Avec Nortel Networks, France Télécom Mobiles va tester la troisième génération de mobiles.

Par 10 juin 1999
Mots-clés : Digital Working

FTM estime que, dans les quatre ou cinq à venir, 10 % au moins de ses revenus proviendront de nouveaux services multimédias, consultables depuis un téléphone mobile ou un agenda électronique. Pier...

FTM estime que, dans les quatre ou cinq à venir, 10 % au moins de ses
revenus proviendront de nouveaux services multimédias, consultables depuis
un téléphone mobile ou un agenda électronique. Pierre Delpond, directeur
de la stratégie et du plan, déclare "les messages courts et la
consultation d'e-mail ne sont déjà plus des gadgets. D'autres services se
développeront plus ou moins rapidement en fonction de l'ergonomie et du
prix des terminaux".
L'opérateur explore toutes les pistes pour que ces réseaux soient prêts le
moment venu "les abonnés arrivent plus vite que prévu et les nouveaux
services vont également consommer de la capacité".
Aujourd'hui, la priorité est de préparer l'évolution des réseaux à la
technologie GPRS (possibilité de transporter des données par paquets à
haut débit). "Les réponses des constructeurs sont là. On peut envisager
une commercialisation dans les douze à dix-huit mois".

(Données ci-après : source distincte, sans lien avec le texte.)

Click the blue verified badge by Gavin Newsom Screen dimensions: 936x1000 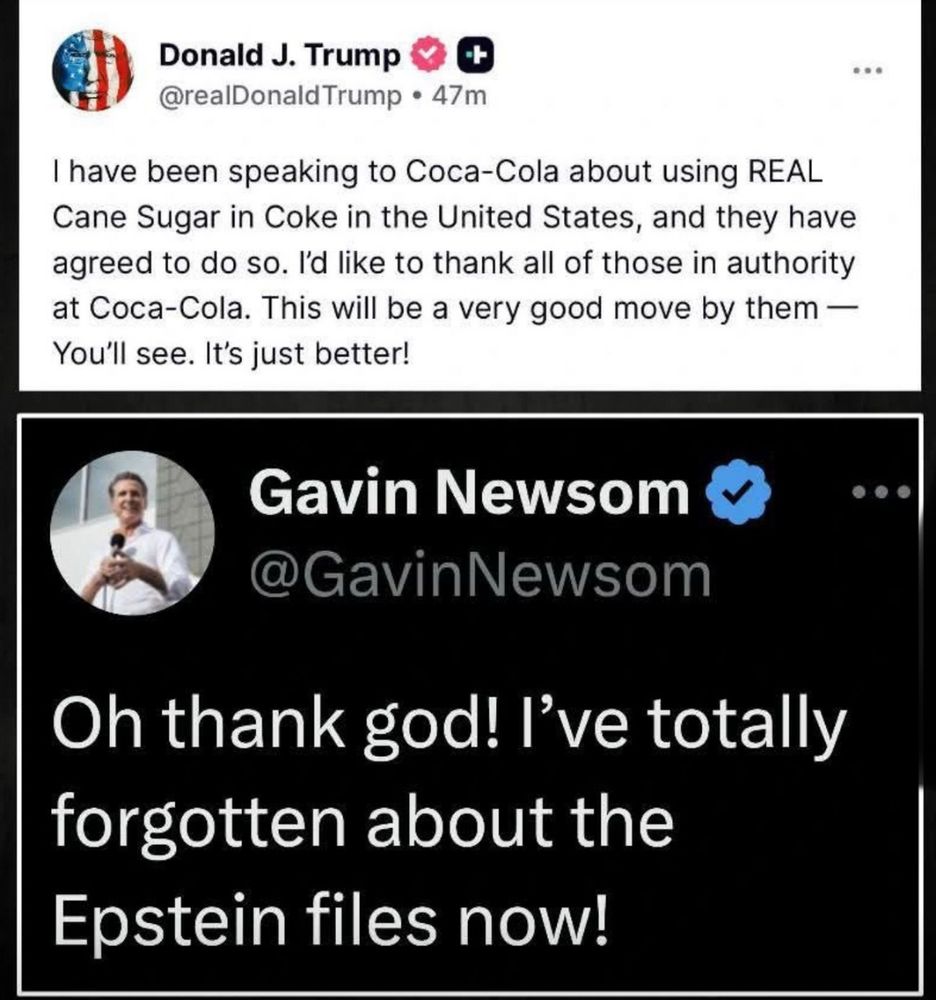pyautogui.click(x=738, y=491)
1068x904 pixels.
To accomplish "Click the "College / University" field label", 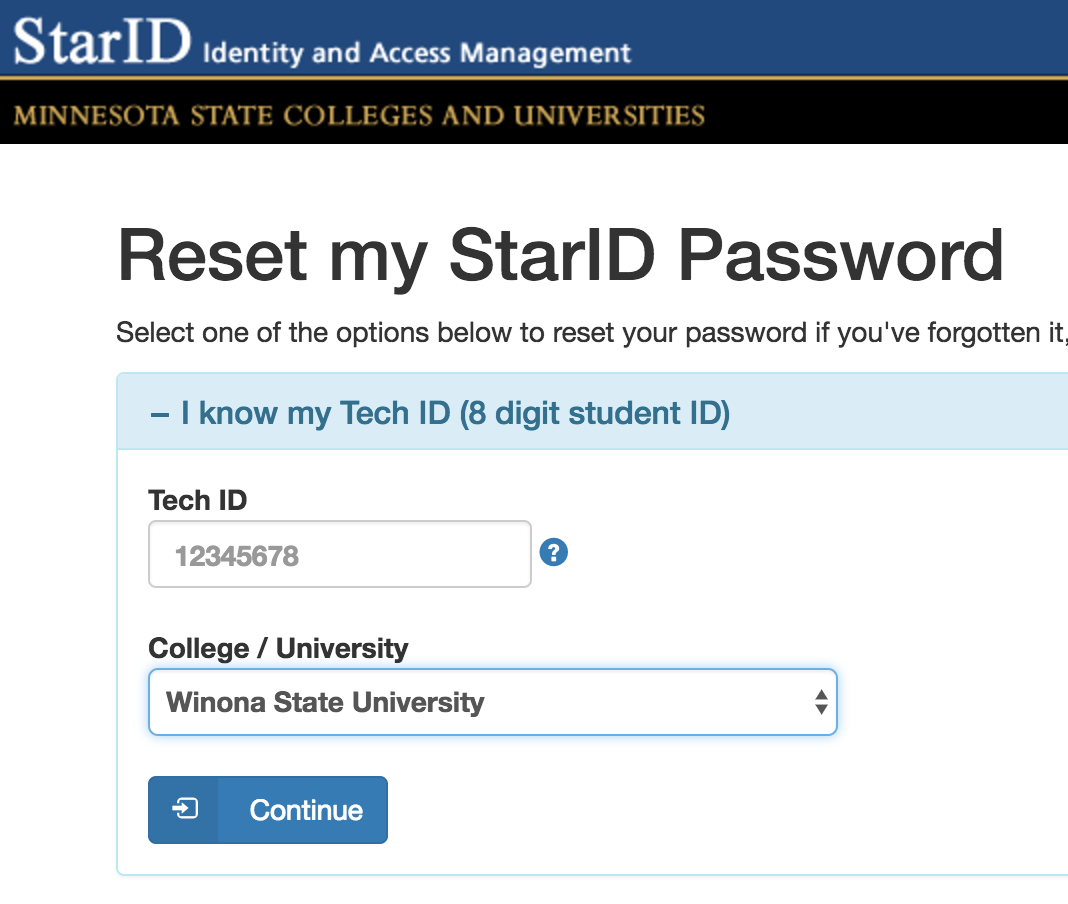I will coord(278,648).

Hier, l'opérateur a annoncé le lancement de tests sur la téléphonie mobile
de troisième génération (UMTS) en partenariat avec l'équipementier Nortel
Networks "à un terme qui reste encore difficile à fixer, nous aurons
besoin de cette technologie qui se différencie du GSM. Nous devons nous
familiariser avec ce nouvel environnement. Actuellement, nous envisageons
une transition en douceur vers ces nouvelles technologies. Nous n'allons
pas mettre à la poubelle nos réseaux actuels" .
FTM envisage l'ouverture en 2002 des premiers services de troisième
génération, conformément à la réglementation européenne.